O novo homem da discórdia no United: “Há duas semanas, estava na praia”
Roy Keane e Gary Neville, ‘lendas vivas’ do Manchester United, envolveram-se, esta quinta-feira, numa intensa discussão, no podcast ‘The Overlap’, a propósito do rumo que o clube optou por seguir, na sequência da demissão de Ruben Amorim, que não resistiu ao empate a uma bola concedido na deslocação a Elland Road, ante o Leeds United.
Tudo começou quando o antigo internacional irlandês se mostrou de cabeça perdida face à decisão do sucessor do treinador português, Michael Carrick (que, por seu lado, substituiu o interino Darren Fletcher, que fora ‘promovido’ da equipa de sub-18), em incluir na equipa técnica Steve Holland, Jonathan Woodgate e, sobretudo, Jonny Evans, que já representou o clube enquanto jogador e dirigente.
“Há duas semanas, Jonny Evans estava na praia. Jonny Evans deixou o Manchester United há cinco ou seis semanas, quando era gestor de empréstimos, e, depois, Darren Fletcher dá-lhe um emprego. Por muito estranho que pareça, dá-lhe um emprego”, começou por afirmar o agora comentador desportivo, de 54 anos de idade.
“Ele faz dois jogos [empate a duas bolas com o Burnley, na Premier League, e derrota diante do Brighton, por 1-2, na Taça de Inglaterra]. O Fletch sai e Carrick dá-lhe um emprego. É ótimo, não é? Todos nós deveríamos passar uma semana a Barbados”, prosseguiu, com muito sarcasmo pelo meio.
“Vocês estão a falar de montar uma equipa técnica, a elogiar um deles, dizendo que tem experiência, e, depois, esquecemo-nos dos outros dois, Jonathan Woodgate e Jonny Evans. O que é que o Jonny Evans fez para ser treinador da equipa principal do Manchester United. Ele deixou o emprego há quatro semanas”, completou.
No entanto, Roy Keane não se ficou por aqui, e recorreu à ironia para desvalorizar a importância que a experiência enquanto jogador tem para um treinador: “O Fletch conhece o clube, trabalhou na academia. conhece a rapariga da cantina, liga a Sir Alex Ferguson para lhe perguntar quais são as cores das meias que deve calçar, de manhã… Como é que os dois jogos correram?”.
“Michael Carrick precisa de garantir que as informações que passa nos treinos escalda como a me***”
Gary Neville, por seu lado, procurou serenar os ânimos, aplaudindo a aposta em Steve Holland, que tem um passado enquanto adjunto do Chelsea e da principal seleção de Inglaterra: “Não vou estar aqui a dizer que vai trazer sucesso, mas é um profissional sério. Penso que ele tornou a equipa técnica de Michael Carrick melhor”.

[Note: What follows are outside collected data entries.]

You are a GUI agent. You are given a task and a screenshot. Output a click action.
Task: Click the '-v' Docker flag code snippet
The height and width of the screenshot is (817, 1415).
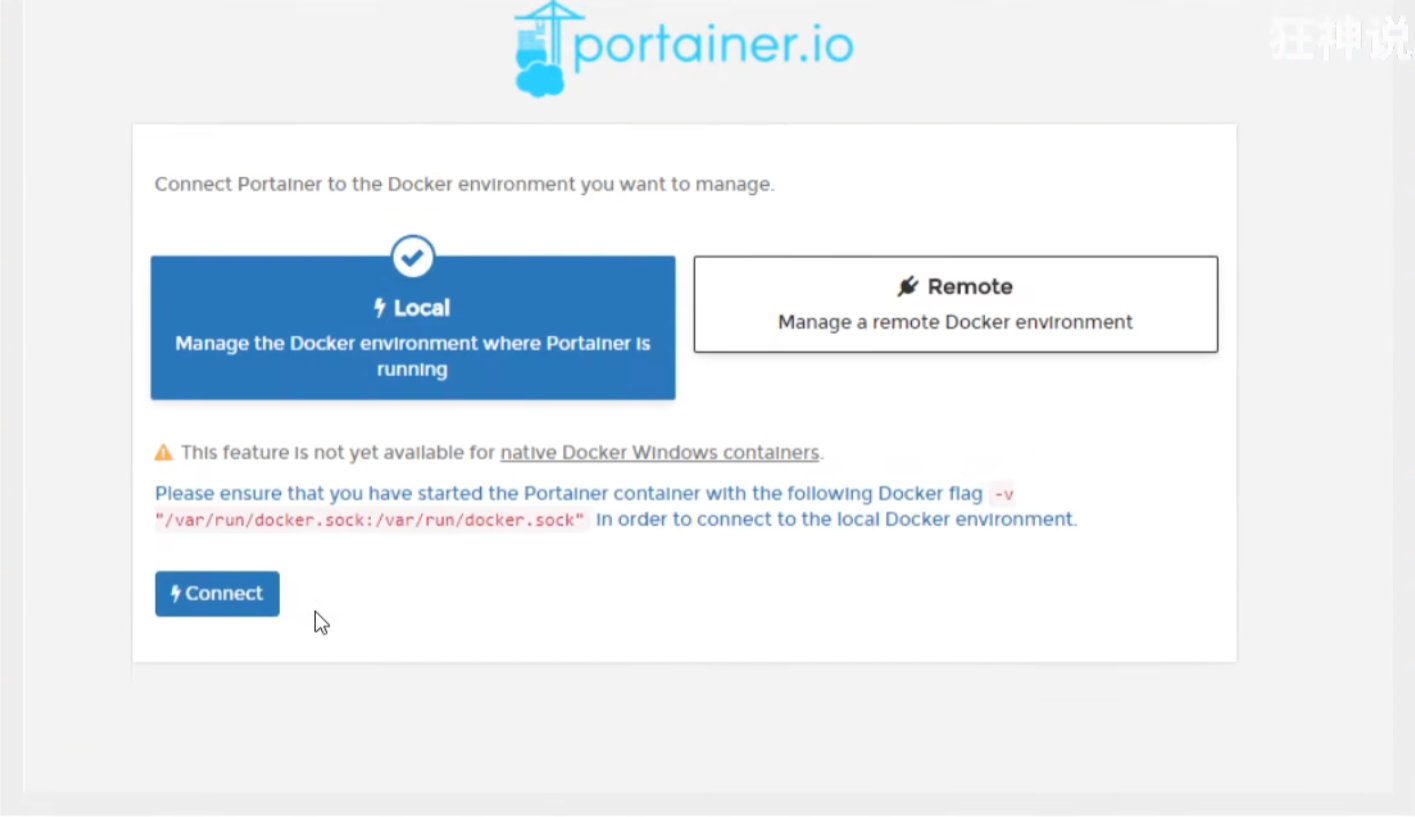(1003, 494)
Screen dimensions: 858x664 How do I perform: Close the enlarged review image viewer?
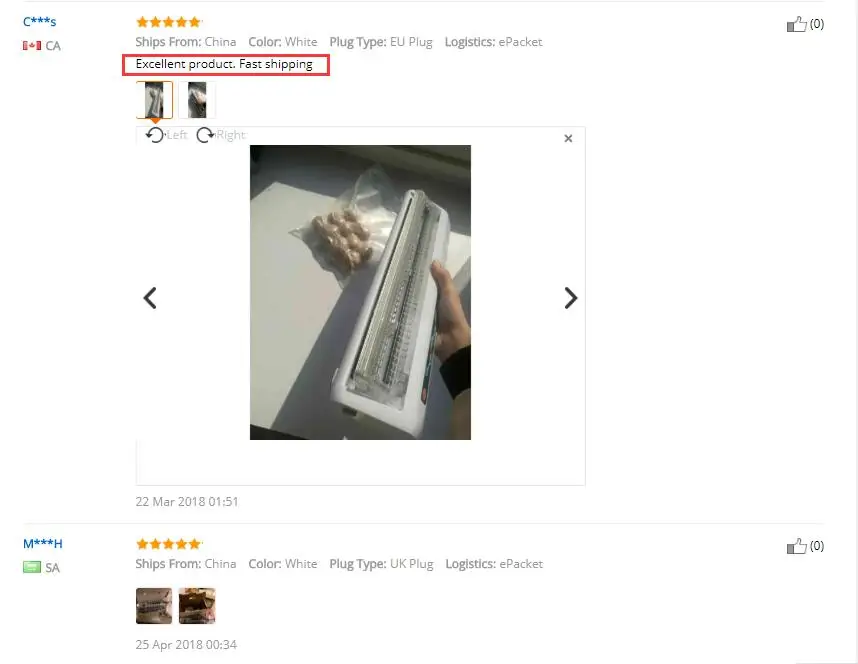pyautogui.click(x=568, y=138)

“Quando o Michael foi anunciado, eu pensei ‘OK, ele vai chegar sob grande pressão e precisa de garantir que as informações que passa nos treinos escalda como a me***’. Se ele tivesse trazido apenas Woodgate e Evans, penso que isso teria feito com que o seu trabalho fosse muito mais complicado”, refletiu.
“Se o Steve Holland está nos treinos, pelo menos, tens a certeza de que vão ser sessões de treino da melhor classe. Não estou a dizer que não o eram, antes, porque, provavelmente, já o eram. Eu não sei o que é que Evans e Woodgate são, enquanto treinadores. Eu não sei o que Carrick é, enquanto treinador”, concluiu.